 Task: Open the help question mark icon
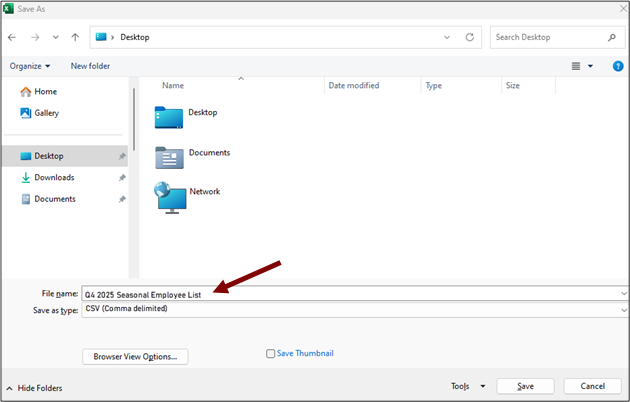point(617,66)
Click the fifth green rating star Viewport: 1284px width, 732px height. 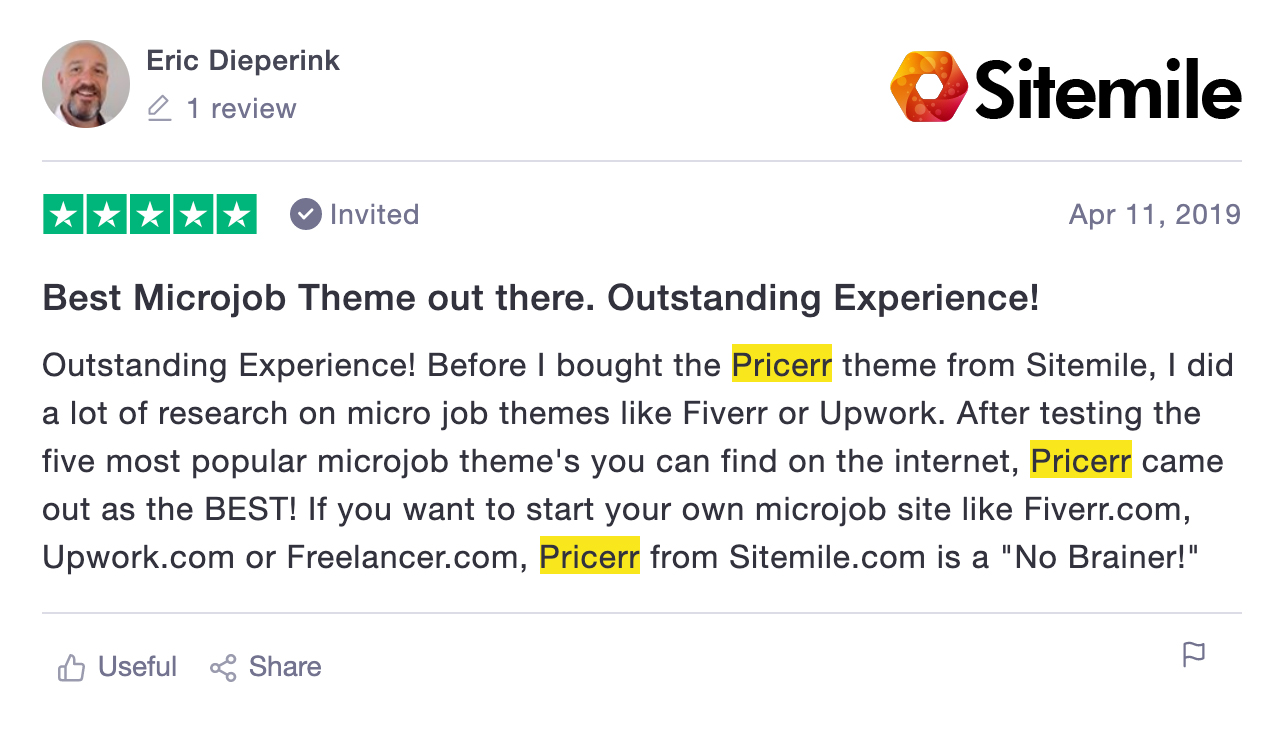tap(237, 214)
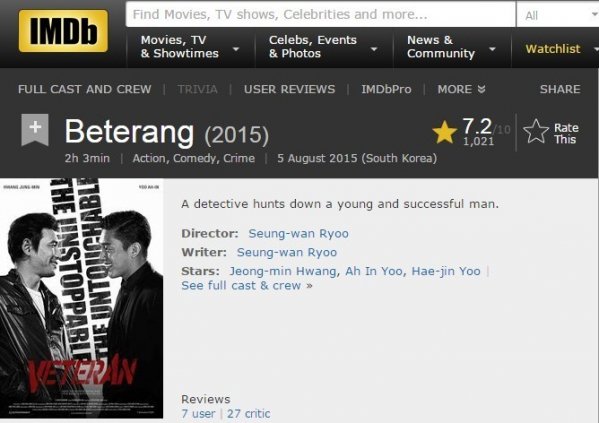Open the Watchlist menu

[558, 49]
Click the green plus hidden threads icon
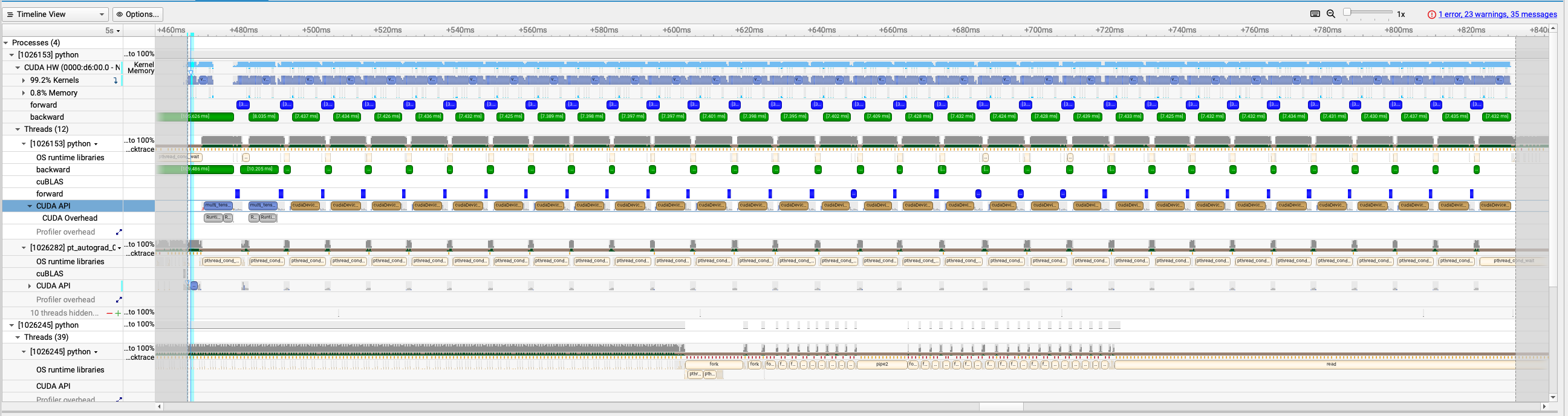The height and width of the screenshot is (416, 1568). [118, 313]
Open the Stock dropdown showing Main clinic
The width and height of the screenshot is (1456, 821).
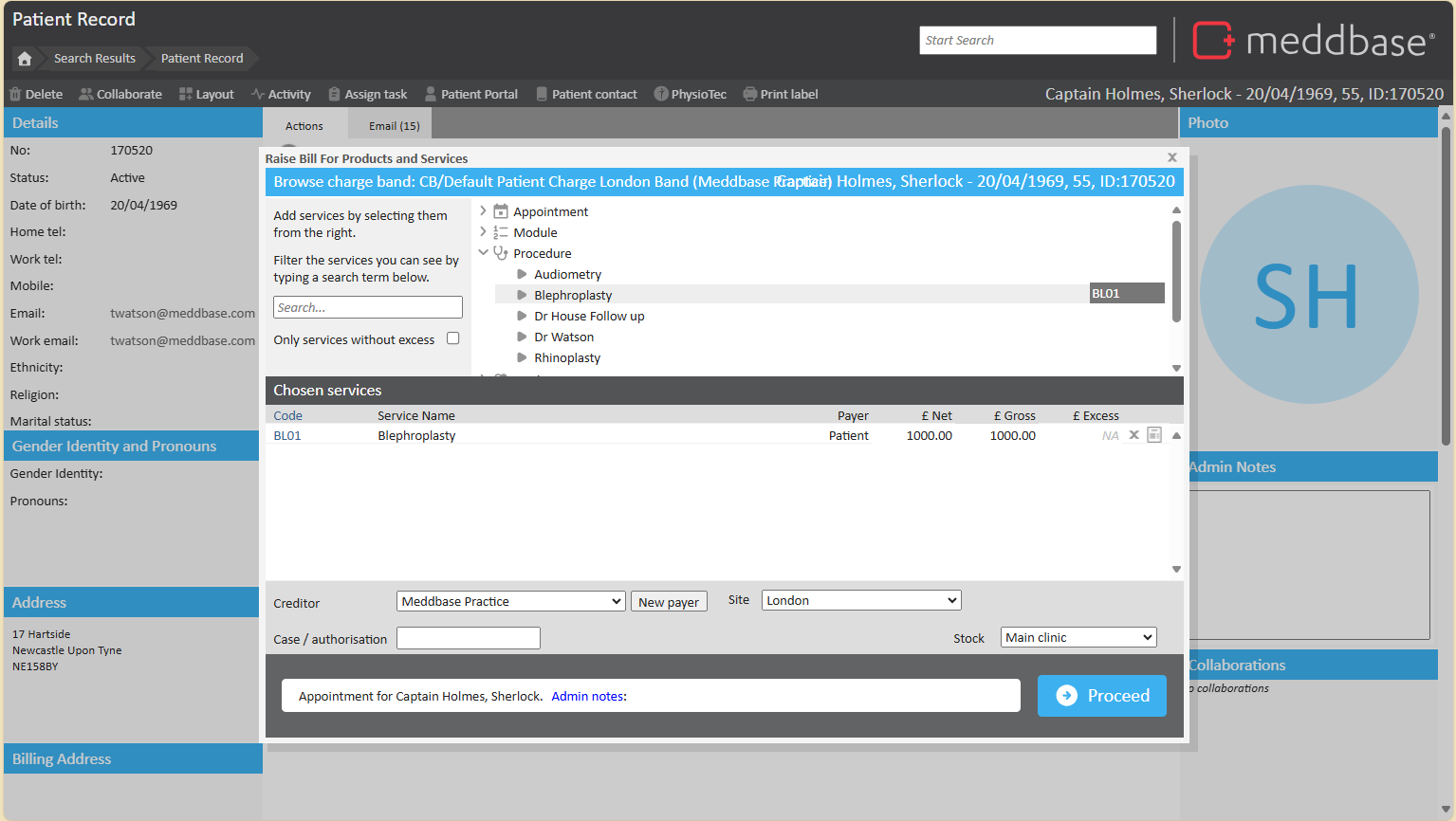click(1078, 638)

---

### ACTION ITEM:
None of the pictures belong in the copy. Write out exactly the lines from the line that holds "Click the green plus hidden threads icon" through the last line of the listing above, both ends included.

### ANSWER TO THE EXERCISE:
Click the green plus hidden threads icon
The height and width of the screenshot is (416, 1568). [118, 313]
Open the Stock dropdown showing Main clinic
The width and height of the screenshot is (1456, 821).
click(1078, 638)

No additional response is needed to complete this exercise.